Lately, however, there is a sense of misalignment in this timeline. Perhaps the real issue isn't whether AI will completely surpass humans in 2045. Perhaps a much earlier, quieter, and more localized shift is occurring.
Say, in 2027. Or 2028.
It may not be the day superintelligence is born. It may not be the day humanity is defeated by AI. But it could be the day companies and organizations no longer require humans in the way they once did.
The singularity will not manifest as a gleaming device in a research lab. It will likely happen in a conference room.
"Can we use AI for this task?" "Let's freeze hiring this year." "We can cut outsourcing costs." "AI is more than enough for primary research." "Instead of hiring more juniors, let's manage with a few experienced hands and AI."
It will occur as the accumulation of such casual, everyday utterances.
AI does not need to completely surpass humans. From a corporate perspective, the AI does not even have to be perfect. Most jobs never required perfection to begin with. The majority of day-to-day operations are sustained by work that sits at sixty, seventy, or eighty percent quality.
First drafts of documents, meeting minutes, translations, summaries, competitor research, list creation, email drafting, proposal outlines, simple code, FAQs, internal explanatory materials, marketing copy, primary reviews for legal documents, and screening job candidates.
These were once "someone's job" within a company. At the same time, they were "experiences through which someone grew."
What AI claims first is not highly sophisticated judgment. Rather, it takes away the trivial chores, the preparatory work, the drafting, and the repetition that allowed younger workers to build experience. That is where the true terror lies.
Veterans use AI to increase productivity. Executives use AI to curb labor costs. Mid-career staff use AI to increase their processing volume. But where do the juniors make mistakes, where do they get their hands dirty, and where do they cultivate their intuition?
In the past, chores nurtured people. Through tedious tasks, one learned the quirks of the industry. Through compiling documents repeatedly, one understood how the recipient viewed things. While receiving corrections from supervisors, one learned the granularity of words. Watching customer reactions allowed one to read the room. These tasks were targets for efficiency, but they were also spaces of learning.
AI is quietly erasing these learning spaces.
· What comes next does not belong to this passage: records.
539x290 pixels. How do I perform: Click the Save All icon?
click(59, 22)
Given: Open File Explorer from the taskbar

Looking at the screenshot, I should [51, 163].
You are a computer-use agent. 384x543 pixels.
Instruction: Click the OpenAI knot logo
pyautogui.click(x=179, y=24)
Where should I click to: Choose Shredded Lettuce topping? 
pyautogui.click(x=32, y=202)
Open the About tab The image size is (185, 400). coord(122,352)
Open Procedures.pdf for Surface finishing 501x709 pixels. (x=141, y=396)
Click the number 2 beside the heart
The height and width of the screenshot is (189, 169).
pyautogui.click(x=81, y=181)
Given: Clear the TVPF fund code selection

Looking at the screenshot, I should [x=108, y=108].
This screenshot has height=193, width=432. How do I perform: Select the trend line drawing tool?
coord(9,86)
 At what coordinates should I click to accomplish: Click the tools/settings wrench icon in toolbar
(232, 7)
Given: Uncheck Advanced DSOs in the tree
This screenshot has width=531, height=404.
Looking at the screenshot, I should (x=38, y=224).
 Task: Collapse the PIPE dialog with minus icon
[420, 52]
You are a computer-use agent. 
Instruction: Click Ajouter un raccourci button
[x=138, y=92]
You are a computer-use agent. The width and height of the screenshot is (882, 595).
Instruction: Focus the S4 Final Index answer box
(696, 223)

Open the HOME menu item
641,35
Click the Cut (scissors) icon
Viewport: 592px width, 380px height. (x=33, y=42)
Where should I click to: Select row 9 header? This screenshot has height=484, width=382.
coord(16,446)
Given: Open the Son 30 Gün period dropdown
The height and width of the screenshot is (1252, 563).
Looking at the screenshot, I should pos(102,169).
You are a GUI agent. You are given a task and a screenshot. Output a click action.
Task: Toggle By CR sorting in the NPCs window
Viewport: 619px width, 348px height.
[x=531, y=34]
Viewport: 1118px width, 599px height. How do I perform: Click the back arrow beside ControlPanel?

Companies seek instant assets. AI enhances the productivity of those ready-to-run assets. But who will nurture humans before they become ready-to-run? Here lies the singularity of employment.
It cannot be seen through unemployment rate graphs alone. It appears in the phrasing of job postings. It shows in the numbers of fresh graduate hires. It manifests in outsourcing budgets, and the role of interns. It shows up where the phrase "no experience required" gradually disappears from view.
There is no need to wait for 2045. This transformation has already begun.
Another singularity occurs within decision-making. AI analyzes. AI compares. AI calculates risk. AI aligns options. AI recommends. The human simply verifies. At first, one looks carefully. A little skeptical. Testing it a few times. Eventually, it becomes convenient. In time, the verification becomes a mere ritual.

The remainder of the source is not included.